Given information section start

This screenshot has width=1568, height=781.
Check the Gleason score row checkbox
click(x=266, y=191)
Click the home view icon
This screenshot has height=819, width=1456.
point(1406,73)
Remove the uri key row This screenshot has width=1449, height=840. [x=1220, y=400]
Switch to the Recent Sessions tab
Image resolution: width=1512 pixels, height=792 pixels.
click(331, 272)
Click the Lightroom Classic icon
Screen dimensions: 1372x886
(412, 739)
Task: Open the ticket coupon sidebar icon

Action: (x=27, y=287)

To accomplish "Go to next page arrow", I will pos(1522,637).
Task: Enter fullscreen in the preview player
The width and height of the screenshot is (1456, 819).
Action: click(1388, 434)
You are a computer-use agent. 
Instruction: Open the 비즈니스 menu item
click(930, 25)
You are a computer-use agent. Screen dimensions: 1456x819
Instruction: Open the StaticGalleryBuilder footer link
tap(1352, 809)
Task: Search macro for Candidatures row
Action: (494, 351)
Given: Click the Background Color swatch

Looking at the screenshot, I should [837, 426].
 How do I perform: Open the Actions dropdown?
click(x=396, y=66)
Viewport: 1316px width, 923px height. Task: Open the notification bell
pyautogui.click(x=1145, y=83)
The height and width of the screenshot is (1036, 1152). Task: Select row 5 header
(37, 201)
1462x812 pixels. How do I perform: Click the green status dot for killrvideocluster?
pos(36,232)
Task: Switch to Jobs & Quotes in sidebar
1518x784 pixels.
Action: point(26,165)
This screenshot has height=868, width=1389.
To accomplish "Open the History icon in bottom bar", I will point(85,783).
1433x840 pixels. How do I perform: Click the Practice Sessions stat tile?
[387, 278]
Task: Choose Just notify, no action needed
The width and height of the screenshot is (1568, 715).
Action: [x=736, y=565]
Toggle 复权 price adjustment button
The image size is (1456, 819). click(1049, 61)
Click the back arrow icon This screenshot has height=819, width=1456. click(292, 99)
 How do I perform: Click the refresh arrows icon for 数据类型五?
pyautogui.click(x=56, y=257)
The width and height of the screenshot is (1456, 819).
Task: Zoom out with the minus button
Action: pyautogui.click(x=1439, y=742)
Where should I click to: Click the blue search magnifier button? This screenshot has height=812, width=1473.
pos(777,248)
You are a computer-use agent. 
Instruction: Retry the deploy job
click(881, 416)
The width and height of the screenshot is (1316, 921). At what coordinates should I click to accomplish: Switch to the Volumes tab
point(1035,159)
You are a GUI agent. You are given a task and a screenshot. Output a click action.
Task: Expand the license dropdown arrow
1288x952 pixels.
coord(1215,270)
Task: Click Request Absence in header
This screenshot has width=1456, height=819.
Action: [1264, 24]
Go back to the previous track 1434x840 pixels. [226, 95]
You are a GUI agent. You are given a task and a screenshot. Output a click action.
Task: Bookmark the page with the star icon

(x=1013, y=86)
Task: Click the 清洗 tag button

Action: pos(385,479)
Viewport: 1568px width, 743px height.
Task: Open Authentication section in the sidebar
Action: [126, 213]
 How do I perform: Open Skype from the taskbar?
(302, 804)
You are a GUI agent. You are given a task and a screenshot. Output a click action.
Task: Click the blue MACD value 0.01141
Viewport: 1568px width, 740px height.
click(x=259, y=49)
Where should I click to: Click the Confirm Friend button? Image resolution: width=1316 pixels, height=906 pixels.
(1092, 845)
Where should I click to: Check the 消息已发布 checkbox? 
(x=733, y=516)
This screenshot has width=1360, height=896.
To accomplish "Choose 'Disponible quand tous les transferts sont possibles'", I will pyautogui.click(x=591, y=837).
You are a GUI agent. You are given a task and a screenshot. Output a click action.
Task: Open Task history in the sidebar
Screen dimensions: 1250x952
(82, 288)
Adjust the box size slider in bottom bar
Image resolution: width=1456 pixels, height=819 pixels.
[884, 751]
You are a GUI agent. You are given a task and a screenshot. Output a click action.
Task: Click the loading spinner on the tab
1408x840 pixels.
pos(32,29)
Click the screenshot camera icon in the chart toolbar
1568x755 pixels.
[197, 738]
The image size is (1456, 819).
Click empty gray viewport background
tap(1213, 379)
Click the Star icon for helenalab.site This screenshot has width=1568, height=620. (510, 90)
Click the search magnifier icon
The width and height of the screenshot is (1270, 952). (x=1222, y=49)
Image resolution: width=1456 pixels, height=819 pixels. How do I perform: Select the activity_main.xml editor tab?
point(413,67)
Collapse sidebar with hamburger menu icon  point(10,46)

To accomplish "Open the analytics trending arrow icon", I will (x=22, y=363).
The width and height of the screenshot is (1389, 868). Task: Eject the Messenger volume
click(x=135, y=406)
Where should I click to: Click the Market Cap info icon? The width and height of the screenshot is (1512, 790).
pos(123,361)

Given information section end

§ What you will do:
The full data must appear again, retyped in every detail.

§ Written response:
This screenshot has width=1568, height=781.
Check the Gleason score row checkbox
click(x=266, y=191)
Click the home view icon
This screenshot has height=819, width=1456.
point(1406,73)
Remove the uri key row This screenshot has width=1449, height=840. [x=1220, y=400]
Switch to the Recent Sessions tab
Image resolution: width=1512 pixels, height=792 pixels.
click(331, 272)
Click the Lightroom Classic icon
Screen dimensions: 1372x886
(412, 739)
Task: Open the ticket coupon sidebar icon

Action: (x=27, y=287)

To accomplish "Go to next page arrow", I will pos(1522,637).
Task: Enter fullscreen in the preview player
The width and height of the screenshot is (1456, 819).
Action: click(1388, 434)
You are a computer-use agent. 
Instruction: Open the 비즈니스 menu item
click(930, 25)
You are a computer-use agent. Screen dimensions: 1456x819
Instruction: Open the StaticGalleryBuilder footer link
tap(1352, 809)
Task: Search macro for Candidatures row
Action: (494, 351)
Given: Click the Background Color swatch

Looking at the screenshot, I should [837, 426].
 How do I perform: Open the Actions dropdown?
click(x=396, y=66)
Viewport: 1316px width, 923px height. Task: Open the notification bell
pyautogui.click(x=1145, y=83)
The height and width of the screenshot is (1036, 1152). Task: Select row 5 header
(37, 201)
1462x812 pixels. How do I perform: Click the green status dot for killrvideocluster?
pos(36,232)
Task: Switch to Jobs & Quotes in sidebar
1518x784 pixels.
Action: point(26,165)
This screenshot has height=868, width=1389.
To accomplish "Open the History icon in bottom bar", I will point(85,783).
1433x840 pixels. How do I perform: Click the Practice Sessions stat tile?
[387, 278]
Task: Choose Just notify, no action needed
The width and height of the screenshot is (1568, 715).
Action: [x=736, y=565]
Toggle 复权 price adjustment button
The image size is (1456, 819). click(1049, 61)
Click the back arrow icon This screenshot has height=819, width=1456. click(292, 99)
 How do I perform: Click the refresh arrows icon for 数据类型五?
pyautogui.click(x=56, y=257)
The width and height of the screenshot is (1456, 819).
Task: Zoom out with the minus button
Action: pyautogui.click(x=1439, y=742)
Where should I click to: Click the blue search magnifier button? This screenshot has height=812, width=1473.
pos(777,248)
You are a computer-use agent. 
Instruction: Retry the deploy job
click(881, 416)
The width and height of the screenshot is (1316, 921). At what coordinates should I click to accomplish: Switch to the Volumes tab
point(1035,159)
You are a GUI agent. You are given a task and a screenshot. Output a click action.
Task: Expand the license dropdown arrow
1288x952 pixels.
coord(1215,270)
Task: Click Request Absence in header
This screenshot has width=1456, height=819.
Action: [1264, 24]
Go back to the previous track 1434x840 pixels. [226, 95]
You are a GUI agent. You are given a task and a screenshot. Output a click action.
Task: Bookmark the page with the star icon

(x=1013, y=86)
Task: Click the 清洗 tag button

Action: pos(385,479)
Viewport: 1568px width, 743px height.
Task: Open Authentication section in the sidebar
Action: [126, 213]
 How do I perform: Open Skype from the taskbar?
(302, 804)
You are a GUI agent. You are given a task and a screenshot. Output a click action.
Task: Click the blue MACD value 0.01141
Viewport: 1568px width, 740px height.
click(x=259, y=49)
Where should I click to: Click the Confirm Friend button? Image resolution: width=1316 pixels, height=906 pixels.
(1092, 845)
Where should I click to: Check the 消息已发布 checkbox? 
(x=733, y=516)
This screenshot has width=1360, height=896.
To accomplish "Choose 'Disponible quand tous les transferts sont possibles'", I will pyautogui.click(x=591, y=837).
You are a GUI agent. You are given a task and a screenshot. Output a click action.
Task: Open Task history in the sidebar
Screen dimensions: 1250x952
(82, 288)
Adjust the box size slider in bottom bar
Image resolution: width=1456 pixels, height=819 pixels.
[884, 751]
You are a GUI agent. You are given a task and a screenshot. Output a click action.
Task: Click the loading spinner on the tab
1408x840 pixels.
pos(32,29)
Click the screenshot camera icon in the chart toolbar
1568x755 pixels.
[197, 738]
The image size is (1456, 819).
Click empty gray viewport background
tap(1213, 379)
Click the Star icon for helenalab.site This screenshot has width=1568, height=620. (510, 90)
Click the search magnifier icon
The width and height of the screenshot is (1270, 952). (x=1222, y=49)
Image resolution: width=1456 pixels, height=819 pixels. How do I perform: Select the activity_main.xml editor tab?
point(413,67)
Collapse sidebar with hamburger menu icon  point(10,46)

To accomplish "Open the analytics trending arrow icon", I will (x=22, y=363).
The width and height of the screenshot is (1389, 868). Task: Eject the Messenger volume
click(x=135, y=406)
Where should I click to: Click the Market Cap info icon? The width and height of the screenshot is (1512, 790).
pos(123,361)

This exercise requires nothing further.